- [What this task involves]: Once you reach the line containing "Select the Frontal" in the data below, restate each line word for word up to and including the one containing "Click the quoted".

- [Provided information]:

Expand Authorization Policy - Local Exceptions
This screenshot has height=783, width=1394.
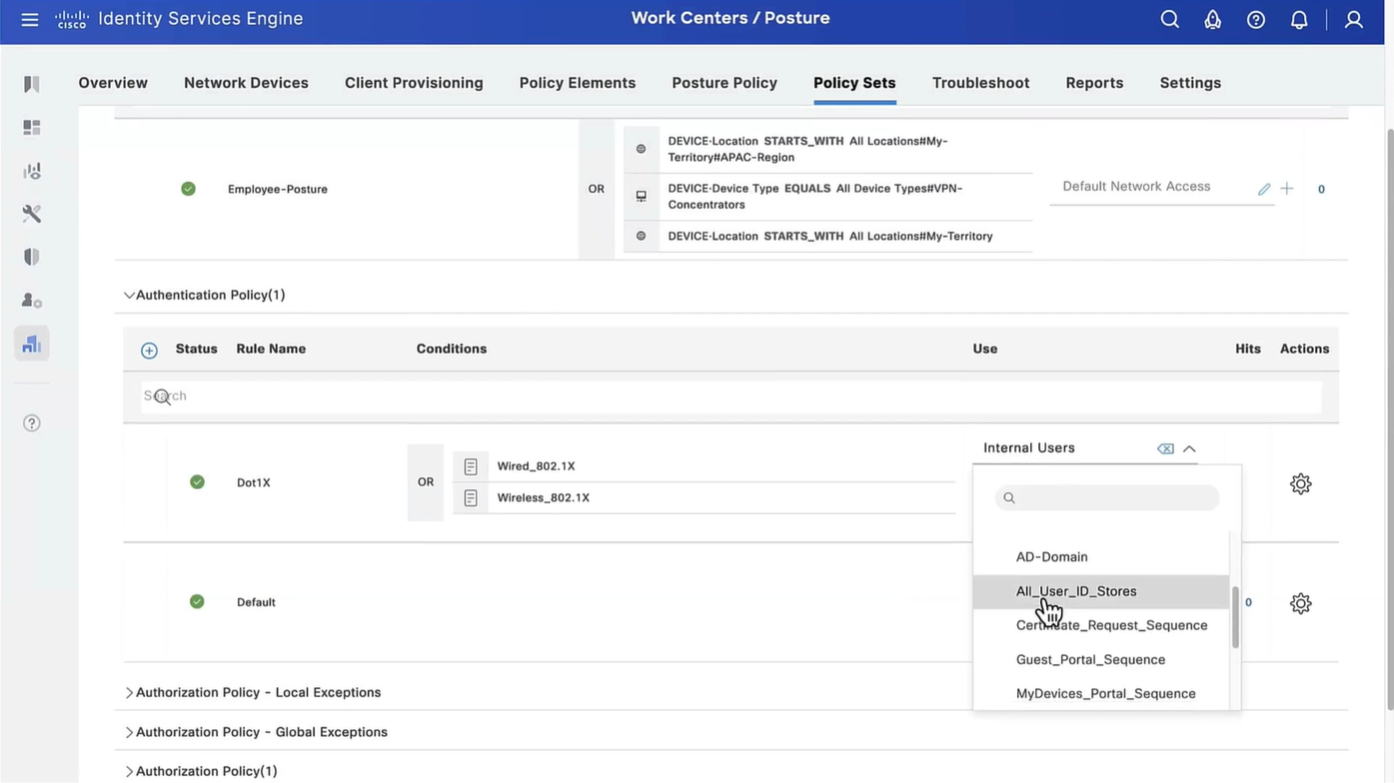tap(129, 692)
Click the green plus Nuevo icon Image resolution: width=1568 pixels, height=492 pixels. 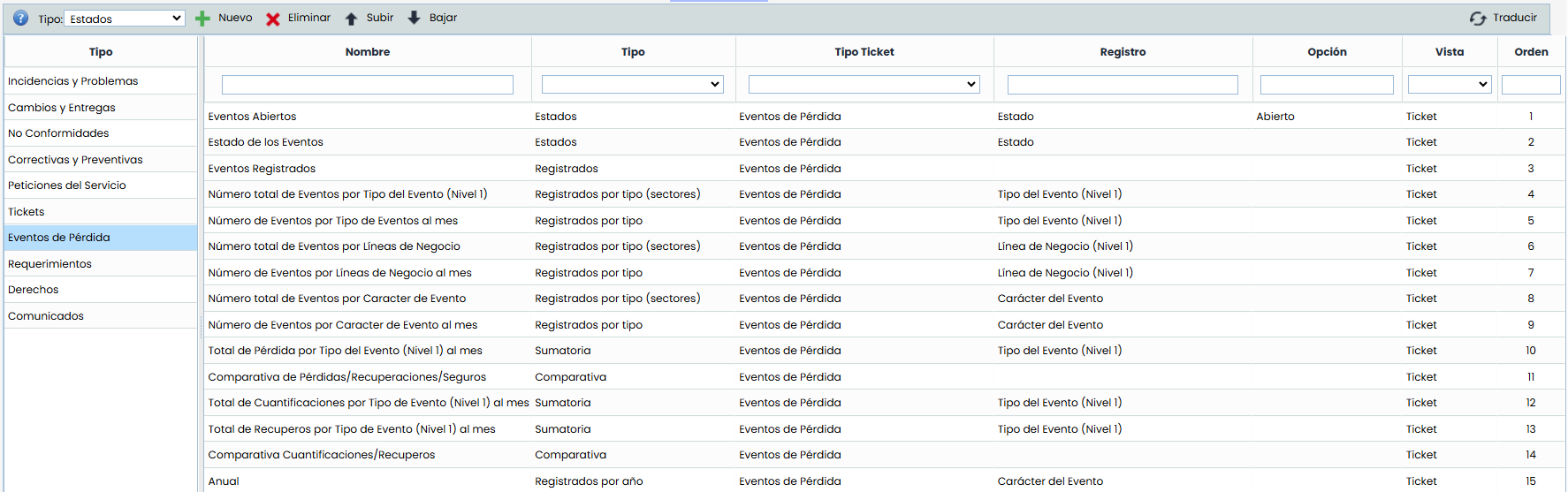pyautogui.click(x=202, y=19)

==

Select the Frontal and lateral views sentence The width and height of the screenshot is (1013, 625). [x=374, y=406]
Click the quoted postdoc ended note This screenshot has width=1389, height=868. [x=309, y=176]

==

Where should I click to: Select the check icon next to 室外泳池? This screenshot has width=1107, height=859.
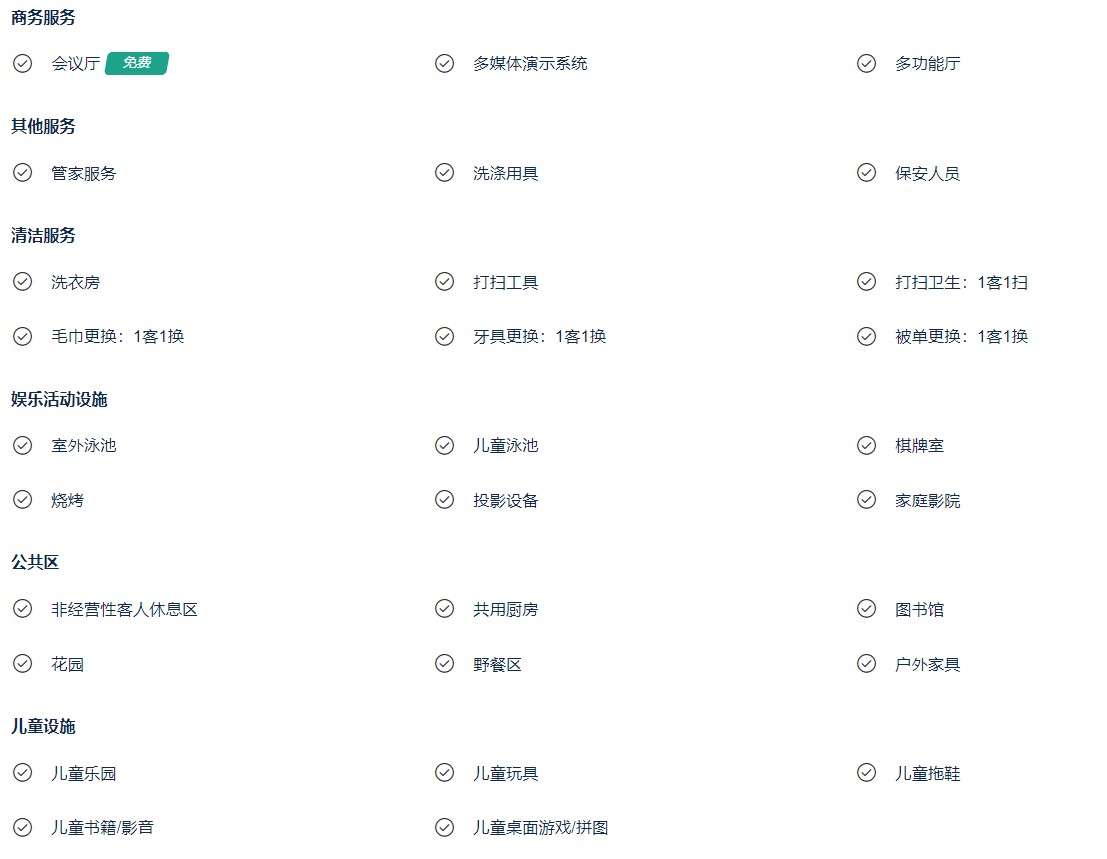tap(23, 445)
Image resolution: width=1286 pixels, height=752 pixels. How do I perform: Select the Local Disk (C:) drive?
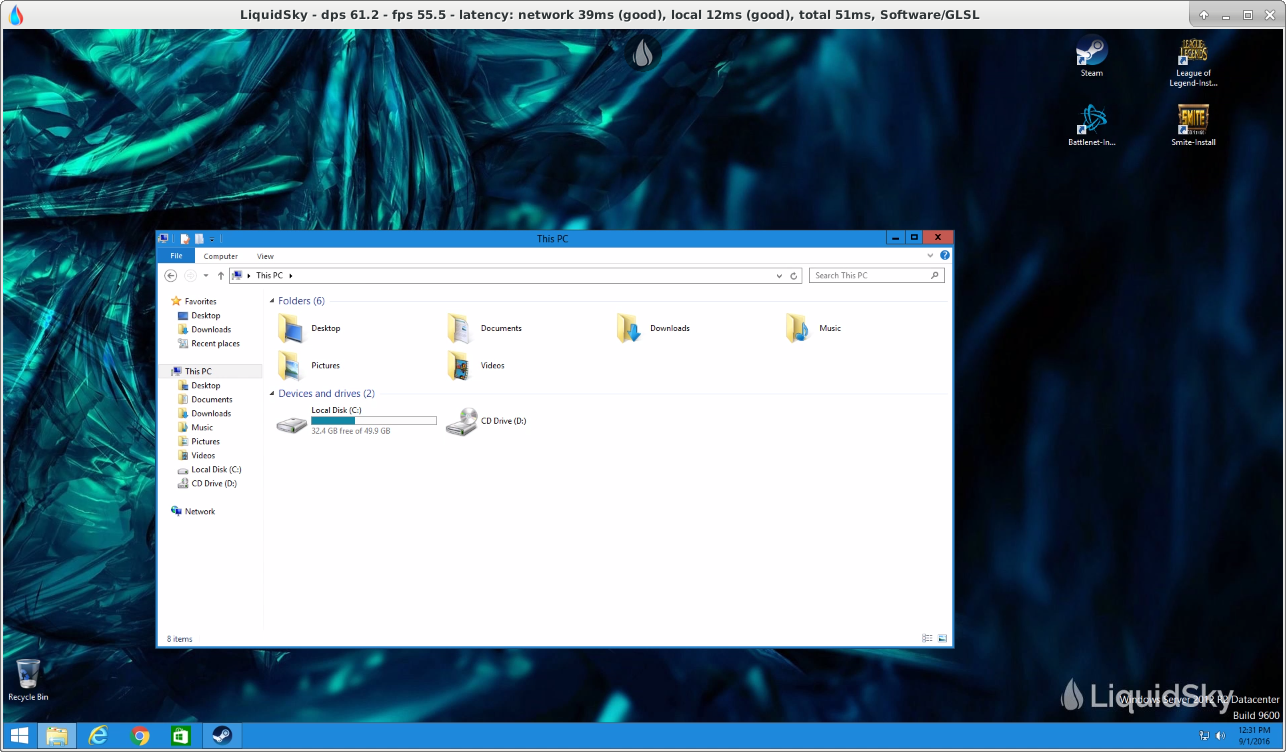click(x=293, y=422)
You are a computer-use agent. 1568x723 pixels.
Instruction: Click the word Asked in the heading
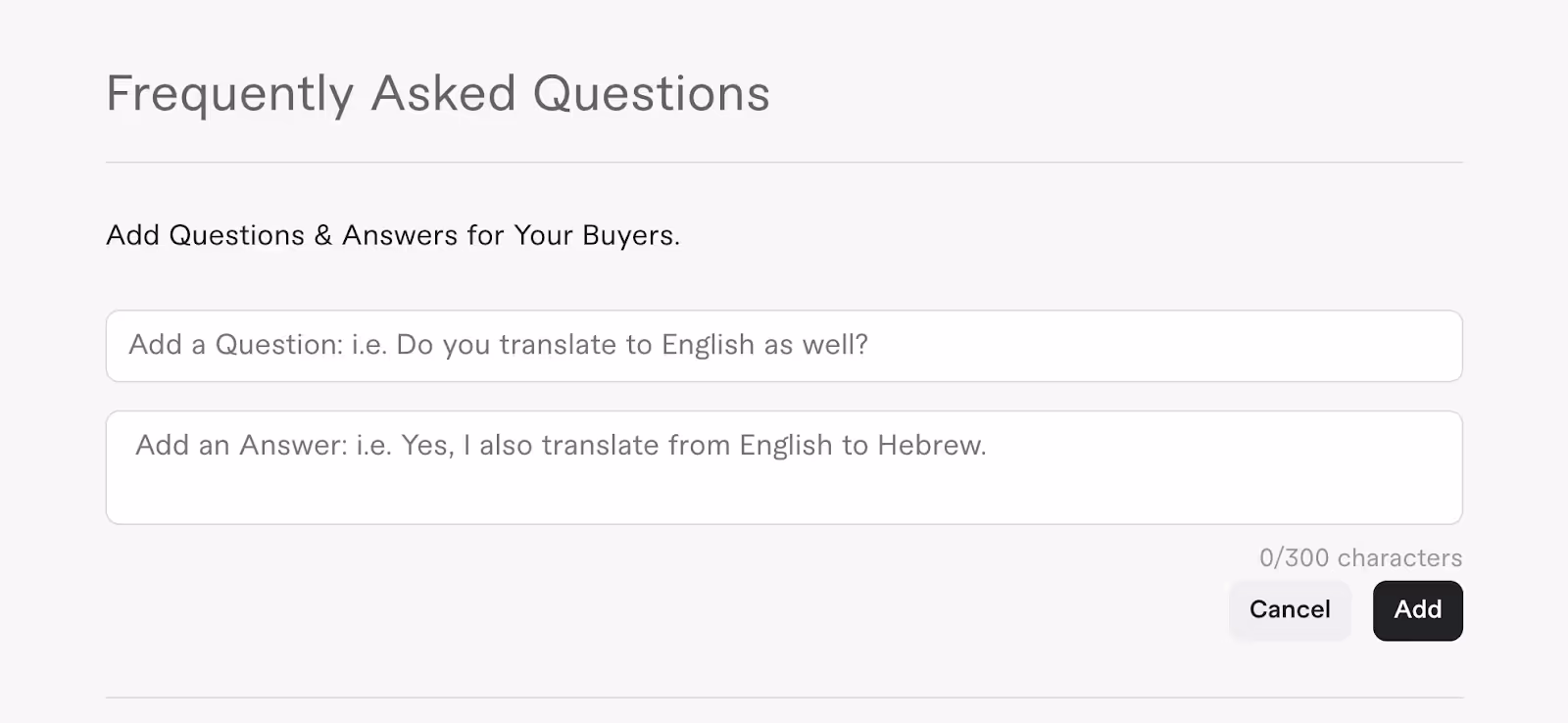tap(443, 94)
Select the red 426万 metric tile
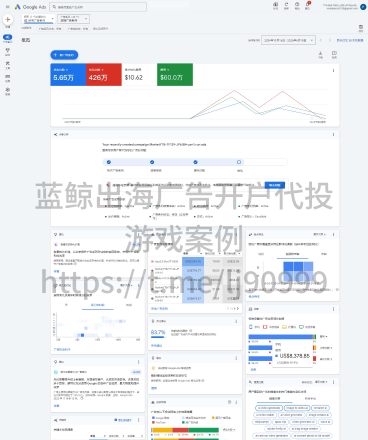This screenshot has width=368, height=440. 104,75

- [Solution for this exercise]:
Select the Frontal and lateral views sentence The width and height of the screenshot is (1013, 625). [x=374, y=406]
Click the quoted postdoc ended note This screenshot has width=1389, height=868. [x=309, y=176]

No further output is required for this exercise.